**Problem description:** If a record contains a picture, leave the picture out and copy everything else exactly.

**Stored data:**
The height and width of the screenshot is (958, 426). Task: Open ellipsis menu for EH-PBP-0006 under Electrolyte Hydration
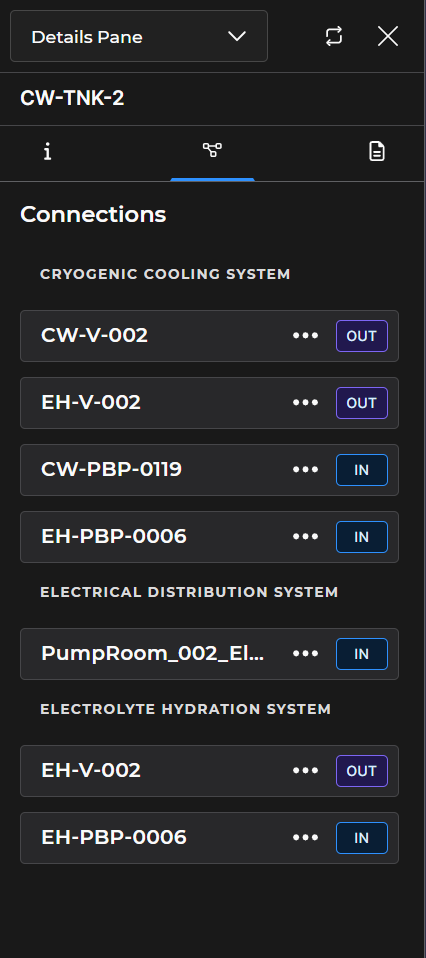306,838

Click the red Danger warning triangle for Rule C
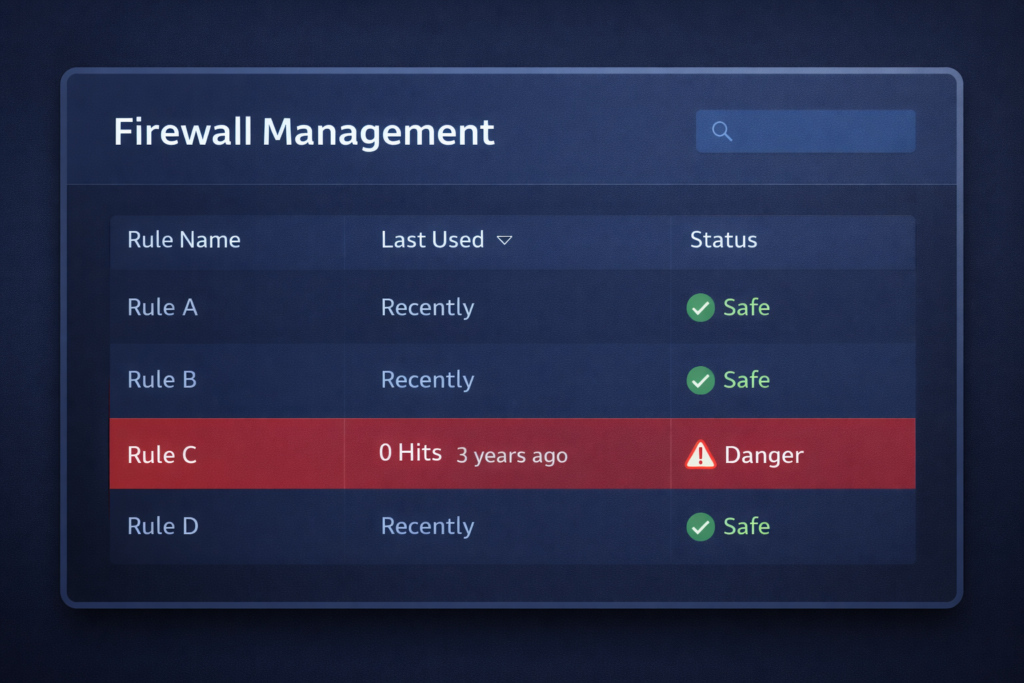coord(701,454)
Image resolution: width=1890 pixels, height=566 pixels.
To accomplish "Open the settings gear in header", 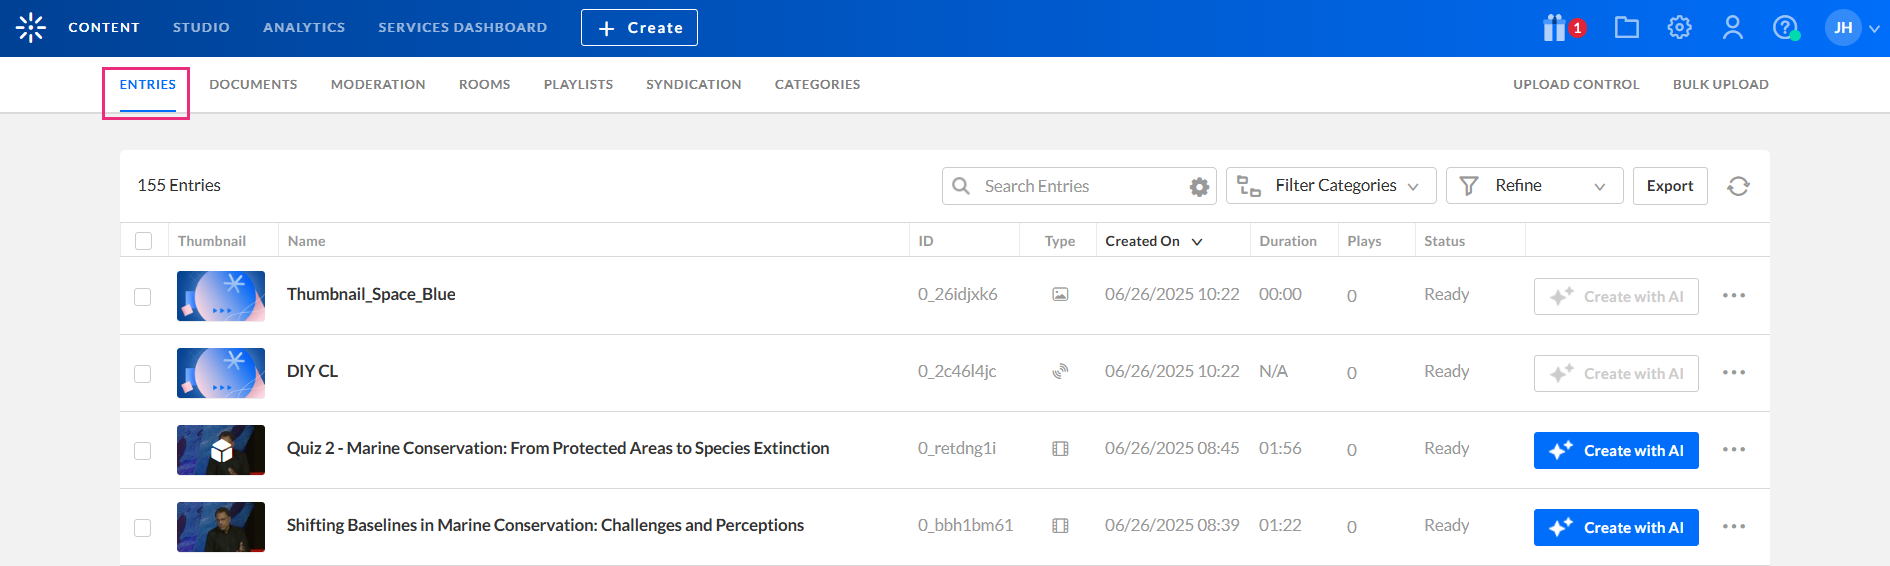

**Answer to this exercise:**
The height and width of the screenshot is (958, 426). Task: Open ellipsis menu for EH-PBP-0006 under Electrolyte Hydration
306,838

Click the red Danger warning triangle for Rule C
coord(701,454)
Image resolution: width=1890 pixels, height=566 pixels.
To accomplish "Open the settings gear in header", 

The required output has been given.